Friday, April 13, 2012

Creativity and Writer's Block

I've pressed through the wall of impenetrability. Having expunged from my first draft of Ecclesiastes 3 all boomer-isms, I was left with nothing but blank space. My efforts this week have been focused on filling that blank space with images twenty-somethings could relate to. I have no clue if I'm close but I feel good knowing I've come up with new 28 ideas.


Artist Jasper Johns nailed it. This to me is the essence of creativity--editing, rough drafts, mutations, and the elimination of vestigial words/images. Keep adding something often enough and soon you've got something.
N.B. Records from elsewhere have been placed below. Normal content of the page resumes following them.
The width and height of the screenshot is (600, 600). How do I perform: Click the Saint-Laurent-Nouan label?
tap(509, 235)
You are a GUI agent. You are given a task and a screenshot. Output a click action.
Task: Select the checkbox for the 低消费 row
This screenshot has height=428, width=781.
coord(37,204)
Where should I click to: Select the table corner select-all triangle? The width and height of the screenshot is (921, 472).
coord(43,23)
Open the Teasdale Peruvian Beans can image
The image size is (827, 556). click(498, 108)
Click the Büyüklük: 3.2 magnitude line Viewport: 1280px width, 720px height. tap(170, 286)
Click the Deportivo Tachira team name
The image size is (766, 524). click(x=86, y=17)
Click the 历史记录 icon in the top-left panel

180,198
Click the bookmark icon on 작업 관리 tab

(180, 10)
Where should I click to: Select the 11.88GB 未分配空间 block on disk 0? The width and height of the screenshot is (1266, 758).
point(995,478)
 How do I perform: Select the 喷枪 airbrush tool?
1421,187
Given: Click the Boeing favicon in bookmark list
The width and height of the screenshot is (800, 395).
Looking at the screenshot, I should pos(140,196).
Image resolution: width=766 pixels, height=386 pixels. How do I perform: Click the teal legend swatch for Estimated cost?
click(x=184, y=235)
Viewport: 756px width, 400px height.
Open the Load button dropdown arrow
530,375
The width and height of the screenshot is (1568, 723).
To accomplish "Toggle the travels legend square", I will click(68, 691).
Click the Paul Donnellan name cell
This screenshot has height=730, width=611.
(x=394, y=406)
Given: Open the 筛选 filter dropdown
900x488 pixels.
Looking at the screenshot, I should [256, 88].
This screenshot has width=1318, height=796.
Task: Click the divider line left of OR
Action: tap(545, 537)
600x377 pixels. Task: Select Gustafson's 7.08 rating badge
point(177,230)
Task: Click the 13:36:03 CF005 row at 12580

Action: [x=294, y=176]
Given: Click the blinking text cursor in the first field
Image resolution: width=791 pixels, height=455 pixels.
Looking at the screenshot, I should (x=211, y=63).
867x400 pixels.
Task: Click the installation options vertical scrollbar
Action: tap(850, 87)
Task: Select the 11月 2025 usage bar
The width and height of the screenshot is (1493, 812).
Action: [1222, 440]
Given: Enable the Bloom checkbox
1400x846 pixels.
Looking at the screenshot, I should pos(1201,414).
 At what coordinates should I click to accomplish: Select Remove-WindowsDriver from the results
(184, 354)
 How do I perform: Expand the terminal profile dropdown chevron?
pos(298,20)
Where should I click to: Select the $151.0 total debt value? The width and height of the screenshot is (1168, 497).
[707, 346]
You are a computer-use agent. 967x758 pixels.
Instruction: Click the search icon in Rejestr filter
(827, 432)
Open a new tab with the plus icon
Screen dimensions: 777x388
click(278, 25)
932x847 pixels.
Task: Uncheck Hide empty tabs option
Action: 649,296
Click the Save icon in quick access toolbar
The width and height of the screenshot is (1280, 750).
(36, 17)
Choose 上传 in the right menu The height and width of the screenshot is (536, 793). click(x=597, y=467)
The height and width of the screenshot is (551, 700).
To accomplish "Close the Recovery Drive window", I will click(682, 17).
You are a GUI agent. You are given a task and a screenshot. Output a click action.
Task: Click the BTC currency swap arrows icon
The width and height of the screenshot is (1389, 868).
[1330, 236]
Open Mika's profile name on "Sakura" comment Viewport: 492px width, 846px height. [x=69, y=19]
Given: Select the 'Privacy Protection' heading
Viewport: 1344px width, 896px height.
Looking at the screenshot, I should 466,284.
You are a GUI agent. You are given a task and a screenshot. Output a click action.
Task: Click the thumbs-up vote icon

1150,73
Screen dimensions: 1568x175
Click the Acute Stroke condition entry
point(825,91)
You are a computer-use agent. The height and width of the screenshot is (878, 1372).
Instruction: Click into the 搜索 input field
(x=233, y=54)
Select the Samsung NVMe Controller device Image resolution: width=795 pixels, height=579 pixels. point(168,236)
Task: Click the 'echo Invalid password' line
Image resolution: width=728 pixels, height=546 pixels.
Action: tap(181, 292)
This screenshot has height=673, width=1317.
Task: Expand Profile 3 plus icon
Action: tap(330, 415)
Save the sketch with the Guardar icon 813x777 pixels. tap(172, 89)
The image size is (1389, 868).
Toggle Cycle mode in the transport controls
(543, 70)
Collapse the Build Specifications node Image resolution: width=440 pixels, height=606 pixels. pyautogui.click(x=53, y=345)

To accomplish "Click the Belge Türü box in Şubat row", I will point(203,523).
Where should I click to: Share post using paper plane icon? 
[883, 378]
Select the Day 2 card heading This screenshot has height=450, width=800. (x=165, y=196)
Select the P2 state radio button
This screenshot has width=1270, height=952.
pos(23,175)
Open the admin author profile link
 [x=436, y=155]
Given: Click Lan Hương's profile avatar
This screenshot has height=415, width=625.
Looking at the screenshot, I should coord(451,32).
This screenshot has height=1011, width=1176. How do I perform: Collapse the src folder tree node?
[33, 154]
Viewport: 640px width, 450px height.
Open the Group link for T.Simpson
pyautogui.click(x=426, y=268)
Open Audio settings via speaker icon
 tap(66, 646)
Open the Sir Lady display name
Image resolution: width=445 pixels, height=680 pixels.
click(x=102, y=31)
Without boring readers by listing all my aborted attempts at gen-y-ifying Ecclesiastes 3:1-8, I can say this:

I've chosen to lighten the mood and not post images of Hiroshima (a time to make war), MLK assassination (a time to kill), hoarding (a time to keep), or wacky faith healers (a time to heal). Even though such images would have proven good fodder for student reactions, those images are heavy handed. Mr. Q is obtuse enough without my all to obvious renderings. I'll let his lectures carry the somber tone; he doesn't need my help.

This decision of course makes hash out of 3:14, "God does all these things so that we may fear him."  Mr. Q's point in this poem about time is, "providence is loaded with example after example of oddments, conundra, and counter examples of eudaemonism." Mr. Q is whining (justifiably) about the problem of evil. My artistic sense tells me to restrain myself, go light, and save my ire at evil until later; we've still got nine more chapters of morbidity to deal with.

In addition, drawing images inspired by 2012 pop culture will unfortunately mean in three years or less my book will fall out of favor. The shelf life of humor is notoriously short, increasingly so in our day of data smog.

Yet, it still feels right to me to lighten the tone in this iconic poem with humorous images that reflect 28 experiences in the life of a university student ("a time to weep" getting a tattoo or piercing, "a time to tear" holes in the knees of one's jeans, "a time to hate" boomers like me asking gen-y folk to fix my computer, and 25 more).



If anyone is keeping track, it took four pages of mind dump to come up with 28 new thumbnail images. The toughest verbs to gen-y-ify were, "a time to plant, heal, tear down, gather stones, and give up searching." At this stage I'm leaving behind this time poem confident I'll get another chance to edit it again after letting these ideas marinate for several months as I work on the rest of the text.

Doing something to something and then doing it again until you've got something unleashes dopamine in the pleasure centers of my brain which is incredibly fun!